# Granturismo WP's (56k advisory)



## Battou (Nov 19, 2007)

I have mentioned a couple times I do the videogames thing. Well with one of the video games I have enjoy putting together some WP's for my computer. I assemble these using a photo I took with the Photomode on GT4. I directreferanced the Granturismo logo and redid it so I could use the transparency on it as well as the "real driving simulator" portion of the name so I could change the color and again use the transparency all on Microsoft Photodraw.

Originals are 1024X768  





















*EDIT*




V this was the first V




V this is my current, Additionally I added some grain to this one, I felt it gives it a more era correct feel V




*END EDIT*

Now since the Photo mode operates like any normal SLR to capture the image feel free to critique the underlying photography.

I have a few more but I have to get them uploaded to PB so, I'll post them later on tonight.


----------



## Battou (Nov 19, 2007)

new ones


----------



## chinpokojed (Apr 9, 2008)

Nice -- GT3 & 4 are the only games I own for the PS2 

Looks like a nice bump draft in that first pic, is that you driving?  I've never played with the photomode so I'm not sure how it works.


----------



## Iron Flatline (Apr 9, 2008)

Nice.

I just GT5 Prologue... and though I am UNBELIEVABLY EXCITED to have it... it's a little thin. Only a few tracks, no after-market parts or customization, no free lapping, no Ghosts, nothing really... and heavy Japanese car bias... I mean come on, the new GT-R is going to be _phat_, but it's not going to beat a Ford GT or a Ferrari 430.


----------



## Battou (Apr 9, 2008)

chinpokojed said:


> Nice -- GT3 & 4 are the only games I own for the PS2
> 
> Looks like a nice bump draft in that first pic, is that you driving?  I've never played with the photomode so I'm not sure how it works.

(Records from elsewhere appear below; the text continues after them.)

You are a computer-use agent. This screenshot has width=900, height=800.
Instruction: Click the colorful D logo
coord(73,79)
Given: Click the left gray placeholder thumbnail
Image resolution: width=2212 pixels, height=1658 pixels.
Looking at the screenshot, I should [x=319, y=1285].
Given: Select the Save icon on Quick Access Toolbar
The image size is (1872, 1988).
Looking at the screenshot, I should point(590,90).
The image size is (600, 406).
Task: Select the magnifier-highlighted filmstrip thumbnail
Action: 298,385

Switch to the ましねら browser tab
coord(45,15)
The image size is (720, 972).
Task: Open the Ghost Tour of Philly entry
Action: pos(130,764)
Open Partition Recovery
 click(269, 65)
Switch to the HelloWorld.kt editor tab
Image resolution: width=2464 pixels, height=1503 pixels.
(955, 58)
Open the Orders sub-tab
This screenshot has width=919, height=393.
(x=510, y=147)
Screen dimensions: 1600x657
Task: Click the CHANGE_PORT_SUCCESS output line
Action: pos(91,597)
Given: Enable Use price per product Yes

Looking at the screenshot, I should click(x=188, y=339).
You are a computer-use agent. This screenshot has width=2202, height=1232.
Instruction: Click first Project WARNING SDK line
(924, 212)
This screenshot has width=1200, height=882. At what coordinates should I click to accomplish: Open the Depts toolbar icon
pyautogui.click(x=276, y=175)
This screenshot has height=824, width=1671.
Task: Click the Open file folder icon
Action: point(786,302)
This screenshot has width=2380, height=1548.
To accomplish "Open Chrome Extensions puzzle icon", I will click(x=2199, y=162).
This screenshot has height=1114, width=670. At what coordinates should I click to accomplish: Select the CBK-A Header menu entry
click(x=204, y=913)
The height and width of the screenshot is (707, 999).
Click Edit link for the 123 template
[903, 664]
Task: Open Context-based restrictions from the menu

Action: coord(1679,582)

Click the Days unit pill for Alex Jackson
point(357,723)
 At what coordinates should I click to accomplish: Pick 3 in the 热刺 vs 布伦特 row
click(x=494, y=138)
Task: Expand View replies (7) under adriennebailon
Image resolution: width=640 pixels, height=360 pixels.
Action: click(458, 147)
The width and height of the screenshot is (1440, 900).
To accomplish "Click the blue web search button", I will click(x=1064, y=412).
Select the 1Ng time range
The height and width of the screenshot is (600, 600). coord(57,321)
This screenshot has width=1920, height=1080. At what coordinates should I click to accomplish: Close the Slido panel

Yes, I was Driving the FTO in the Tokyo Endurance event. In all of the race ones  I was in control of one of the cars pictured. I have a fondness for the FTO race car for the JGTC events, It's the only way to have a challence out of it. As much as I love my Penzoil Nismo, it's just too dominate there...even with bad oil and no extra parts. 

I have another thread specifically for pictures from the photomode if you ever wante to tinker with it.

http://thephotoforum.com/forum/showthread.php?t=92499



Iron Flatline said:


> Nice.
> 
> I just GT5 Prologue... and though I am UNBELIEVABLY EXCITED to have it... it's a little thin. Only a few tracks, no after-market parts or customization, no free lapping, no Ghosts, nothing really... and heavy Japanese car bias... I mean come on, the new GT-R is going to be _phat_, but it's not going to beat a Ford GT or a Ferrari 430.



Sounds like they dropped the photo mode I guess there is only one thing to do


Ralley for it in the next one 


GT5 Prologue is one of only two games that has my thinking about geting a PS3, but my budget is telling me I am going to have to continue waiting sadly  



I also have a few other WP somewhere, I'll have to dig them up.


----------